Jesús es la fuente, el manantial de donde brota la vida divina. Necesitamos acercarnos a Él, permanecer en Él, para recibir esa vida. Y esa vida se convierte en principio de nueva vida y de santidad en nosotros. La santidad que procede de Dios, el único Santo, y que podemos alcanzar con la ayuda de la gracia.      

 La contemplación del Corazón de Jesús enciende en nosotros la hoguera ardiente del amor. Contemplar no es solamente mirar, no es simplemente ver. Significa sentir fascinación, admiración, gratitud, atracción y transformación.      

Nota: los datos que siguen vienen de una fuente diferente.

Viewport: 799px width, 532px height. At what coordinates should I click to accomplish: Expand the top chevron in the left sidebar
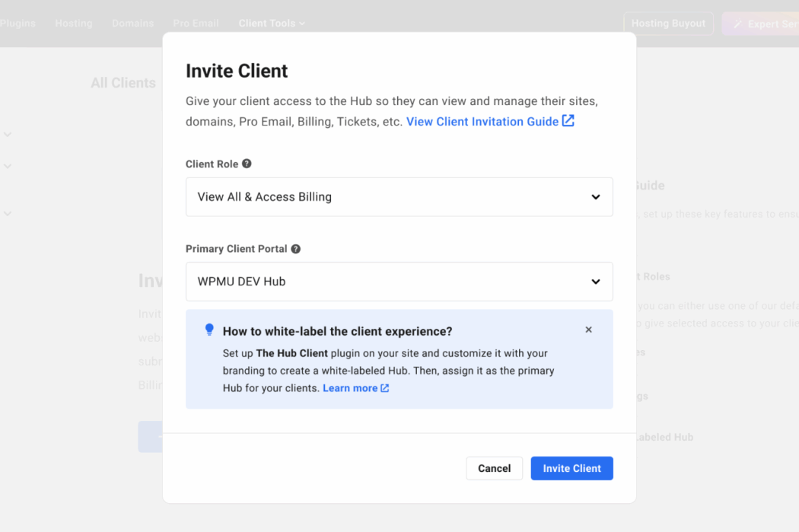(x=8, y=133)
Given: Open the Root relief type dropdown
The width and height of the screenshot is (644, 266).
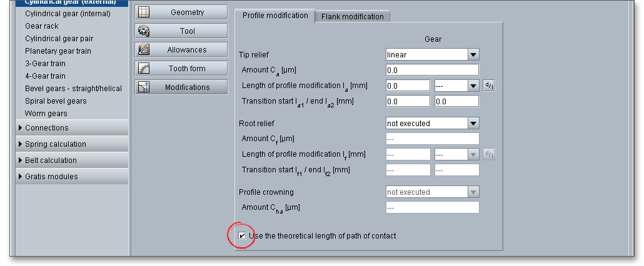Looking at the screenshot, I should point(473,124).
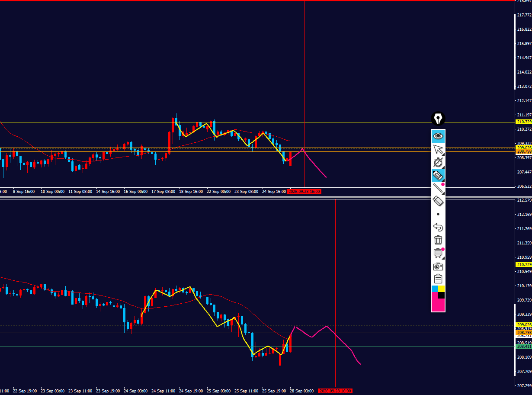The width and height of the screenshot is (532, 395).
Task: Clear drawings with the trash bin icon
Action: [438, 240]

  La contemplación va imprimiendo en nuestro interior el modo de pensar de Cristo, su manera de sentir, su forma de amar. Toda nuestra vida queda configurada con la del Señor. Quedamos revestidos de Cristo Jesús. Y, en realidad, ésta es nuestra tarea como cristianos: despojarnos de nuestra vieja condición y revestirnos del Señor.      

 Nos dice San Pablo: “os habéis despojado del hombre viejo, con sus obras, y os habéis revestido de la nueva condición que, mediante el conocimiento, se va renovando a imagen de su Creador” (Col 3,9-10). Y nos exhorta: “Revestíos, más bien, del Señor Jesucristo” (Rom 13,14).      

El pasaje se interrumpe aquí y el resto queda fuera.